No reason to believe Singapore was target in FireEye hack
Even so, Cyber Security Agency of Singapore advises companies to disconnect affected tools, update systems
There is no reason to believe that Singapore was a target of the recent high-profile hacking attack involving cyber-security company FireEye and software provider SolarWinds Corp, the authorities said late on Tuesday.
Even so, the Cyber Security Agency of Singapore (CSA) said that it sent out an advisory on Dec 9 for companies to disconnect affected cyber-security tools and update systems to protect against cyber criminals.
FireEye, one of the largest cyber-security companies in the US, said earlier this month that it was hacked in a state-sponsored attack. Its hacking tools, which are used to test the defences of its clients, were stolen in the process.
The theft stems from malicious code injected by hackers into US-based SolarWinds' software that FireEye used, the cyber-security company said this week after conducting an investigation.
The software facilitates the monitoring of computer networks of businesses and governments for outages.
The malware, in the form of a software update, reportedly allowed hackers to spy on secure information at some of the top agencies in the US.
The attack on FireEye, which holds a range of contracts in the US and its allies, is among the most significant breaches in recent memory.
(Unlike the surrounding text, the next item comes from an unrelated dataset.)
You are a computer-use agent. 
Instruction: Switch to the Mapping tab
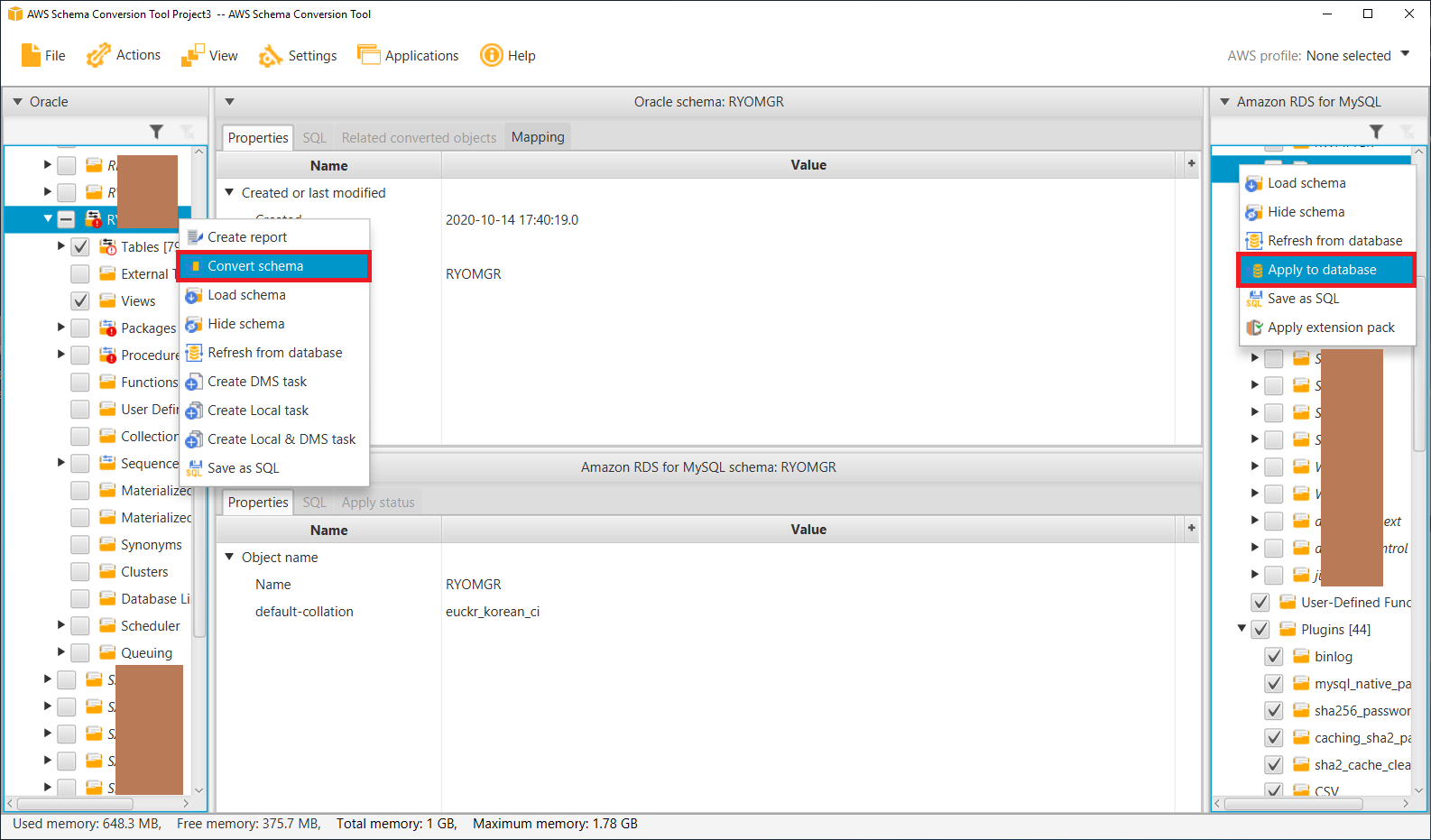tap(538, 137)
The firm, which last month reported an all-time record revenue of US$238 million (S$316 million) for the third quarter of this year, provides services for international government agencies.
The company is a strategic partner of CSA, which oversees national cyber-security functions and protects Singapore's critical services.
CSA told The Straits Times that based on its understanding, the scope of the FireEye attack was limited and did not affect Singapore.
"Based on the information from FireEye, the attack was highly targeted, with the breach limited to FireEye's US offices. There has been no evidence to suggest that Singapore was or would be a target," it said.
Hackers had gained access through SolarWinds' software called Orion, using malware that was disguised as a software update.
In a public advisory on its website on Monday, the Singapore Computer Emergency Response Team (SingCert) advised organisations to disconnect or power down SolarWinds' Orion products from their networks immediately. SingCert is a unit of CSA.
"Administrators should also review the logs for suspicious activities, check connected systems for signs of compromise and persistence mechanisms, and reset credentials if necessary, especially ones used by or stored in SolarWinds software," said CSA.
"Administrators are also advised to monitor their networks and systems for any suspicious activities."
CSA said it has been in close contact with the US Cybersecurity and Infrastructure Security Agency, as well as FireEye. They have both provided CSA with more information, which the agency said has helped it to better issue advice on what preventive measures to take.